**SOURCE RECORDS**
§ §

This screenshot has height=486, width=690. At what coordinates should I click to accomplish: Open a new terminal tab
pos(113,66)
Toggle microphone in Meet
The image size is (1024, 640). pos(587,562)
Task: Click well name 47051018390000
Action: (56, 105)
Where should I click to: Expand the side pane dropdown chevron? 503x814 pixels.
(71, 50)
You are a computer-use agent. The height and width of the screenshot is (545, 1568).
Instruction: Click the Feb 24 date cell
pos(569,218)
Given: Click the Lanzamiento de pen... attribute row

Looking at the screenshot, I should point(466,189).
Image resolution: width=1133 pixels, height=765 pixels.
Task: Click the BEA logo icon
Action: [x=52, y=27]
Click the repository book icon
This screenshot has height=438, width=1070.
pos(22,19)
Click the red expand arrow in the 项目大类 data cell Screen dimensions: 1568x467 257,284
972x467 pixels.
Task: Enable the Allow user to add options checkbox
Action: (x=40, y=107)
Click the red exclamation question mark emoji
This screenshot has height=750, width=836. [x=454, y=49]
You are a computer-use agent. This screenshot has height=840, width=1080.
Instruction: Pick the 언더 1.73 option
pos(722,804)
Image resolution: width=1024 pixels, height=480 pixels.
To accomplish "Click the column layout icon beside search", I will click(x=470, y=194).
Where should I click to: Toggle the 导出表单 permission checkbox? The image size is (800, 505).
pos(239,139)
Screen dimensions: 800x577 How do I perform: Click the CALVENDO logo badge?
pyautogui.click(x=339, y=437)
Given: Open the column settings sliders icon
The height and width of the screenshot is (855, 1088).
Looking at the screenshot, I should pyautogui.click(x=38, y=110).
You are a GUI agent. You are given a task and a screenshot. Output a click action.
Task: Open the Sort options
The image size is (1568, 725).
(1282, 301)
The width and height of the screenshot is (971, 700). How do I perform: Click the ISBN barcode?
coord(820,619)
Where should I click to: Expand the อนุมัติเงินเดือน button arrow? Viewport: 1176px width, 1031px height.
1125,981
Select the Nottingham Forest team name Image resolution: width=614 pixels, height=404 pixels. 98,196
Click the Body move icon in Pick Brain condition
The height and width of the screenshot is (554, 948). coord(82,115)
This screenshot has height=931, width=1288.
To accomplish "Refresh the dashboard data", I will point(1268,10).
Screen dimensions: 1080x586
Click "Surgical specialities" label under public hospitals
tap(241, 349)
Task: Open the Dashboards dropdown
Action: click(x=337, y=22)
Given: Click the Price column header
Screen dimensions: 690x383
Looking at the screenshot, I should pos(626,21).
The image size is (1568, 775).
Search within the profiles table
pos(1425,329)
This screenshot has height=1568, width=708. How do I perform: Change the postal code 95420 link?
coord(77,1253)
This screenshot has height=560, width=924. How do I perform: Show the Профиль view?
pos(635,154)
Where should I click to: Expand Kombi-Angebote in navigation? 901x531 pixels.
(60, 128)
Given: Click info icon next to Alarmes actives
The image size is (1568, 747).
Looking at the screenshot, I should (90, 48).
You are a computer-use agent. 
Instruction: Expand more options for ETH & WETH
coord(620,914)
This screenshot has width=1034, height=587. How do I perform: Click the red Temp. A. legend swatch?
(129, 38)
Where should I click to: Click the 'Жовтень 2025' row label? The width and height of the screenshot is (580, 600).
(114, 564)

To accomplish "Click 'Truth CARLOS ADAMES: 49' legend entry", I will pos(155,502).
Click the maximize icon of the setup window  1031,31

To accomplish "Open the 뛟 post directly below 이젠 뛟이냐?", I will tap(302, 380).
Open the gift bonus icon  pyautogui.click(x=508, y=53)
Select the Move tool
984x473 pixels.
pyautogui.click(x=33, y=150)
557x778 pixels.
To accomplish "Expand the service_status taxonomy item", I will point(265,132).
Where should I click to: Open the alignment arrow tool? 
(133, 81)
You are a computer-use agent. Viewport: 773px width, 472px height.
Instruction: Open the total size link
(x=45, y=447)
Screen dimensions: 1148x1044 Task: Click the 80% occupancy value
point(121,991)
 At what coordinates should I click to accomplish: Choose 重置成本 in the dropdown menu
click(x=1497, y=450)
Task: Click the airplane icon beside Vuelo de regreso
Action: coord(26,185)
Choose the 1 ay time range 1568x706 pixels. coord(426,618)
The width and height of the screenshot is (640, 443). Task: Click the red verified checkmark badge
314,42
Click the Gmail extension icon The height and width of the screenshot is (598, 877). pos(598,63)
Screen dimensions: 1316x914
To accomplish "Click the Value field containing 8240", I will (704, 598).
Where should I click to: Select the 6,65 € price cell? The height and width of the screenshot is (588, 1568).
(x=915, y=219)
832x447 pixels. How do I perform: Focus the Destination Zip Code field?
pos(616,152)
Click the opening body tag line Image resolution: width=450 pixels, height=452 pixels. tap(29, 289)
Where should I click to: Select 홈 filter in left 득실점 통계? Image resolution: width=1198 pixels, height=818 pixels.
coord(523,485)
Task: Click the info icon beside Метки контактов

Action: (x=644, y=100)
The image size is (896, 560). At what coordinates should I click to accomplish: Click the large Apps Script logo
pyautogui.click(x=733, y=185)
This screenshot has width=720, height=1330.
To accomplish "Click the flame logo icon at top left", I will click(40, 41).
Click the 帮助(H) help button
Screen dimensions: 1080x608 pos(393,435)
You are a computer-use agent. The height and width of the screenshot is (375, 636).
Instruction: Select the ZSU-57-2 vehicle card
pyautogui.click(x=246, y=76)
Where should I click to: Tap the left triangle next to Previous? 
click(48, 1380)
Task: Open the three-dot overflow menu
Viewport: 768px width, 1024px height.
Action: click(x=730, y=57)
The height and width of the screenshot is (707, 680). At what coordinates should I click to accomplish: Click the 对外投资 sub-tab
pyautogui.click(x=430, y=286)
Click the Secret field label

§ §

**WORK TASK**
All of the material is to be copied word for word.

**FINISHED EXERCISE**
This screenshot has height=486, width=690. At what coordinates should I click to accomplish: Open a new terminal tab
pos(113,66)
Toggle microphone in Meet
The image size is (1024, 640). pos(587,562)
Task: Click well name 47051018390000
Action: (56, 105)
Where should I click to: Expand the side pane dropdown chevron? 503x814 pixels.
(71, 50)
You are a computer-use agent. The height and width of the screenshot is (545, 1568).
Instruction: Click the Feb 24 date cell
pos(569,218)
Given: Click the Lanzamiento de pen... attribute row

Looking at the screenshot, I should point(466,189).
Image resolution: width=1133 pixels, height=765 pixels.
Task: Click the BEA logo icon
Action: [x=52, y=27]
Click the repository book icon
This screenshot has height=438, width=1070.
pos(22,19)
Click the red expand arrow in the 项目大类 data cell Screen dimensions: 1568x467 257,284
972x467 pixels.
Task: Enable the Allow user to add options checkbox
Action: (x=40, y=107)
Click the red exclamation question mark emoji
This screenshot has height=750, width=836. [x=454, y=49]
You are a computer-use agent. This screenshot has height=840, width=1080.
Instruction: Pick the 언더 1.73 option
pos(722,804)
Image resolution: width=1024 pixels, height=480 pixels.
To accomplish "Click the column layout icon beside search", I will click(x=470, y=194).
Where should I click to: Toggle the 导出表单 permission checkbox? The image size is (800, 505).
pos(239,139)
Screen dimensions: 800x577 How do I perform: Click the CALVENDO logo badge?
pyautogui.click(x=339, y=437)
Given: Open the column settings sliders icon
The height and width of the screenshot is (855, 1088).
Looking at the screenshot, I should pyautogui.click(x=38, y=110).
You are a GUI agent. You are given a task and a screenshot. Output a click action.
Task: Open the Sort options
The image size is (1568, 725).
(1282, 301)
The width and height of the screenshot is (971, 700). How do I perform: Click the ISBN barcode?
coord(820,619)
Where should I click to: Expand the อนุมัติเงินเดือน button arrow? Viewport: 1176px width, 1031px height.
1125,981
Select the Nottingham Forest team name Image resolution: width=614 pixels, height=404 pixels. 98,196
Click the Body move icon in Pick Brain condition
The height and width of the screenshot is (554, 948). coord(82,115)
This screenshot has height=931, width=1288.
To accomplish "Refresh the dashboard data", I will point(1268,10).
Screen dimensions: 1080x586
Click "Surgical specialities" label under public hospitals
tap(241, 349)
Task: Open the Dashboards dropdown
Action: click(x=337, y=22)
Given: Click the Price column header
Screen dimensions: 690x383
Looking at the screenshot, I should pos(626,21).
The image size is (1568, 775).
Search within the profiles table
pos(1425,329)
This screenshot has height=1568, width=708. How do I perform: Change the postal code 95420 link?
coord(77,1253)
This screenshot has height=560, width=924. How do I perform: Show the Профиль view?
pos(635,154)
Where should I click to: Expand Kombi-Angebote in navigation? 901x531 pixels.
(60, 128)
Given: Click info icon next to Alarmes actives
The image size is (1568, 747).
Looking at the screenshot, I should (90, 48).
You are a computer-use agent. 
Instruction: Expand more options for ETH & WETH
coord(620,914)
This screenshot has width=1034, height=587. How do I perform: Click the red Temp. A. legend swatch?
(129, 38)
Where should I click to: Click the 'Жовтень 2025' row label? The width and height of the screenshot is (580, 600).
(114, 564)

To accomplish "Click 'Truth CARLOS ADAMES: 49' legend entry", I will pos(155,502).
Click the maximize icon of the setup window  1031,31

To accomplish "Open the 뛟 post directly below 이젠 뛟이냐?", I will tap(302, 380).
Open the gift bonus icon  pyautogui.click(x=508, y=53)
Select the Move tool
984x473 pixels.
pyautogui.click(x=33, y=150)
557x778 pixels.
To accomplish "Expand the service_status taxonomy item", I will point(265,132).
Where should I click to: Open the alignment arrow tool? 
(133, 81)
You are a computer-use agent. Viewport: 773px width, 472px height.
Instruction: Open the total size link
(x=45, y=447)
Screen dimensions: 1148x1044 Task: Click the 80% occupancy value
point(121,991)
 At what coordinates should I click to accomplish: Choose 重置成本 in the dropdown menu
click(x=1497, y=450)
Task: Click the airplane icon beside Vuelo de regreso
Action: coord(26,185)
Choose the 1 ay time range 1568x706 pixels. coord(426,618)
The width and height of the screenshot is (640, 443). Task: Click the red verified checkmark badge
314,42
Click the Gmail extension icon The height and width of the screenshot is (598, 877). pos(598,63)
Screen dimensions: 1316x914
To accomplish "Click the Value field containing 8240", I will (704, 598).
Where should I click to: Select the 6,65 € price cell? The height and width of the screenshot is (588, 1568).
(x=915, y=219)
832x447 pixels. How do I perform: Focus the Destination Zip Code field?
pos(616,152)
Click the opening body tag line Image resolution: width=450 pixels, height=452 pixels. tap(29, 289)
Where should I click to: Select 홈 filter in left 득실점 통계? Image resolution: width=1198 pixels, height=818 pixels.
coord(523,485)
Task: Click the info icon beside Метки контактов

Action: (x=644, y=100)
The image size is (896, 560). At what coordinates should I click to accomplish: Click the large Apps Script logo
pyautogui.click(x=733, y=185)
This screenshot has width=720, height=1330.
To accomplish "Click the flame logo icon at top left", I will click(40, 41).
Click the 帮助(H) help button
Screen dimensions: 1080x608 pos(393,435)
You are a computer-use agent. The height and width of the screenshot is (375, 636).
Instruction: Select the ZSU-57-2 vehicle card
pyautogui.click(x=246, y=76)
Where should I click to: Tap the left triangle next to Previous? 
click(48, 1380)
Task: Open the three-dot overflow menu
Viewport: 768px width, 1024px height.
Action: click(x=730, y=57)
The height and width of the screenshot is (707, 680). At what coordinates should I click to accomplish: Click the 对外投资 sub-tab
pyautogui.click(x=430, y=286)
Click the Secret field label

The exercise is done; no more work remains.